Ainsi, la qualité de résident andorran est reconnue aux personnes physiques qui séjourneraient en Principauté plus de 183 jours par an, ou y auraient le centre de leurs intérêts économiques, ou y exerceraient leur activité professionnelle principale, sans toutefois y être imposées sur l’ensemble de leurs revenus.

Cette clause particulière viserait tout simplement à rendre la convention applicable en Andorre, dans l’attente de l’entrée en vigueur de l’impôt sur le revenu des personnes physiques, en janvier 2015. En effet, dans l’intervalle, le critère de résidence défini à l’article 4 ne serait pas pertinent, dans la mesure où il reposerait sur l’assujettissement à l’impôt.

Pour faire court, cette clause devrait être d’application limitée, étant donnée l’entrée en vigueur de l’impôt sur le revenu andorran (reportée jusqu’en 2018 dans certaines situations).

Quels sont les autres pays imposant leurs ressortissants vivant à l'étranger ? En quoi la disposition de cette convention est-elle différente ?

Si l’article 25 d de la convention conclue avec l’Andorre ne devrait pas provoquer de révolution fiscale dans l’immédiat, cette situation n’est pas sans rappeler la convention fiscale conclue avec le Monaco dont objectif a toujours été de taxer les Français résidant à Monaco (et non le contraire… je vous laisse le soin d’en deviner les raisons !).

C’est une sorte de mur de Berlin qui sépare la France et Monaco. Il y a d’un côté, la France, un pays qui prône une plus grande liberté de circulation de personnes et des biens dans un espace géographique appelé Europe mais qui, de manière totalement contradictoire, met en place une fiscalité liberticide : le contribuable est prié de payer ses impôts en France à tout prix. De l’autre, un pays qui offre une fiscalité paradisiaque pour attirer les capitaux et les élites en vue d’assurer le développement d’emplois pérennes.

Bien entendu, certains répliqueront que les citoyens américains sont également taxés suivant le critère de la nationalité. Si le principe est vrai, il mérite toutefois d’être nuancé puisqu’il est en réalité très théorique. En pratique, beaucoup d’exceptions permettent d’échapper à l’application pleine et entière de ce principe. Ainsi, pour un citoyen américain, les premiers 95 000 dollars du salaire d'un citoyen américain résidant à l'étranger sont exclus de l’impôt sur le revenu américain ! Tout revenu au-delà de cette somme est imposable par fiscal américain, sauf si l'impôt du pays où réside le citoyen est supérieur.

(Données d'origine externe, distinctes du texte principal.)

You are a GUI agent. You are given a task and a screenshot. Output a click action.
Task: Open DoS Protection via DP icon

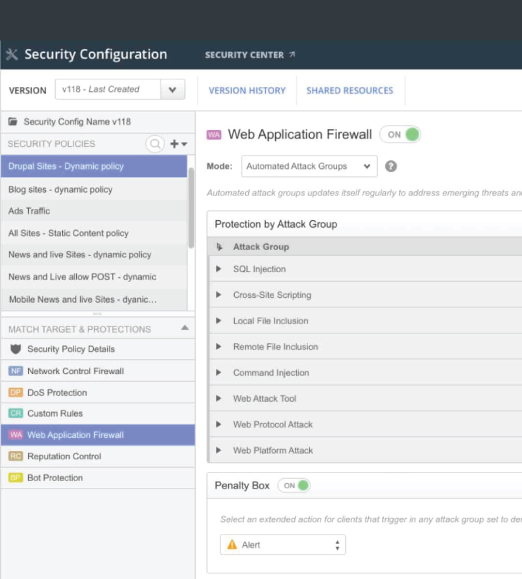[16, 392]
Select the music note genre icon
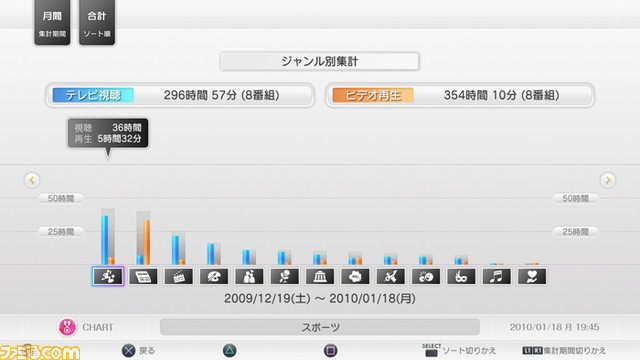 pyautogui.click(x=496, y=276)
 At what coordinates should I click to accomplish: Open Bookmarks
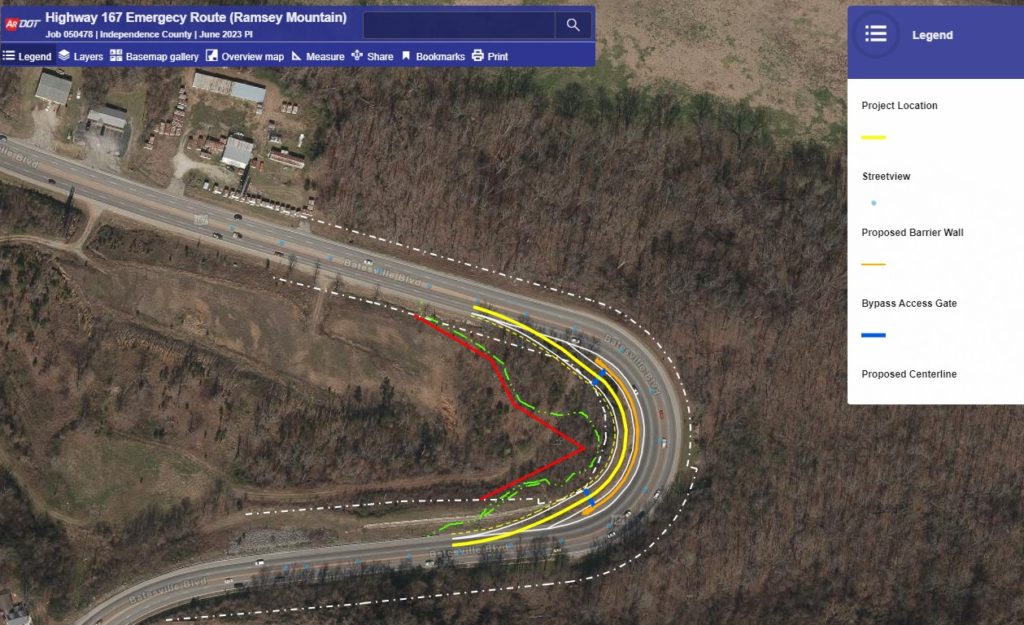[433, 56]
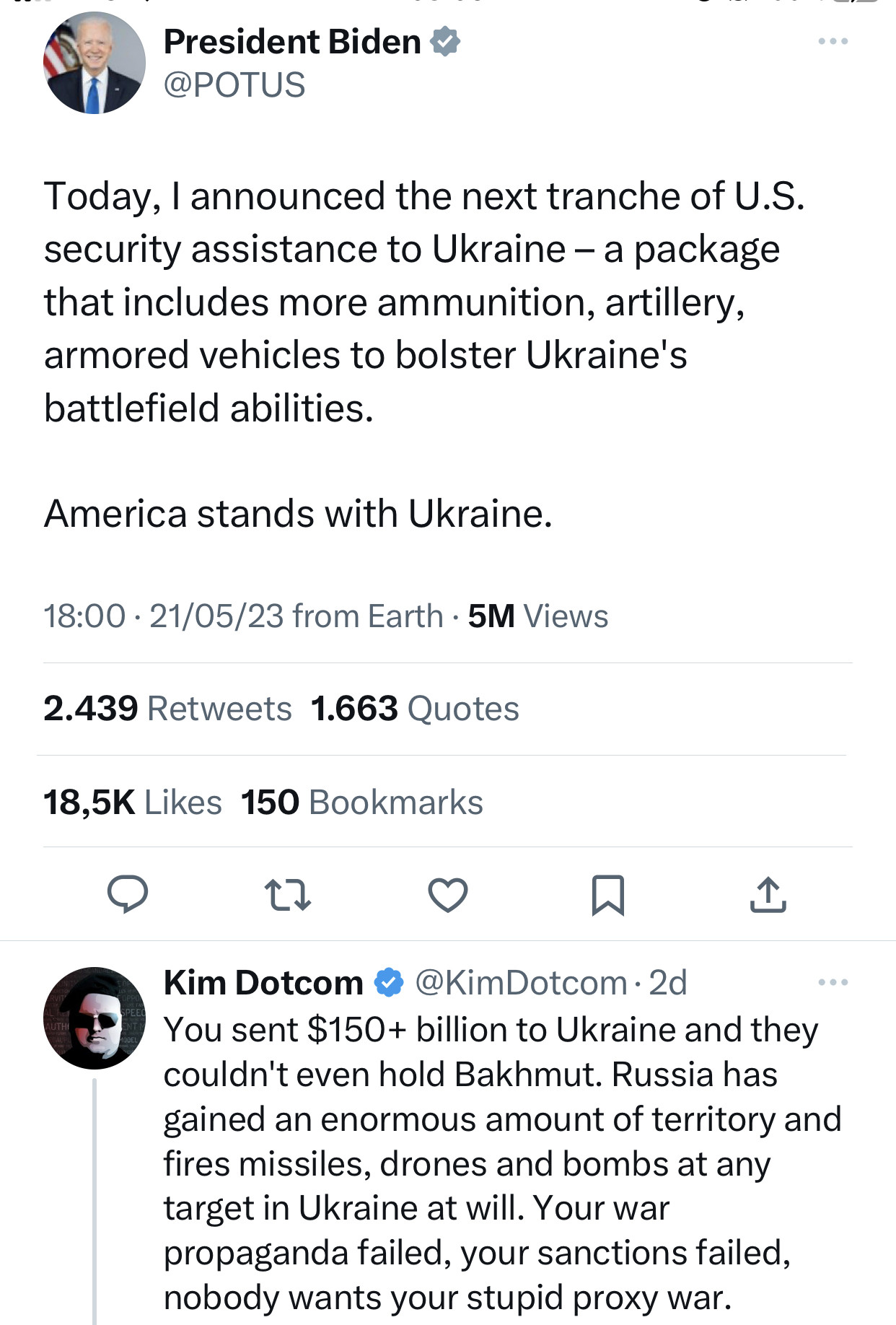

Un citoyen n’ayant un revenu que de 95 000 dollars peut vivre de manière très confortable dans la quasi-totalité des pays du monde et échapper à l’impôt sur le revenu américain. De surcroît, peu de pays proposent une fiscalité plus légère que les USA. Il s’en déduit donc que le système américain imposant ses ressortissants selon le critère de leur nationalité vise uniquement à éviter des abus et non à les empêcher de changer de pays.

En définitive, la France poursuit son chemin de privation lente, discrète et progressive de liberté vis-à-vis de ses citoyens, probablement en raison d’une idéologie forte. Pauvre France.